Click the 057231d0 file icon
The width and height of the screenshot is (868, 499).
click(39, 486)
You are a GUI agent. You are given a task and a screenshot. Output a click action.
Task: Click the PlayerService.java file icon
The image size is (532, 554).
----------
◆ What to produce
Repeat every entry exactly as written above.

◆ Answer to the problem
Click the 057231d0 file icon
The width and height of the screenshot is (868, 499).
click(39, 486)
You are a GUI agent. You are given a task and a screenshot. Output a click action.
Task: Click the PlayerService.java file icon
The image size is (532, 554).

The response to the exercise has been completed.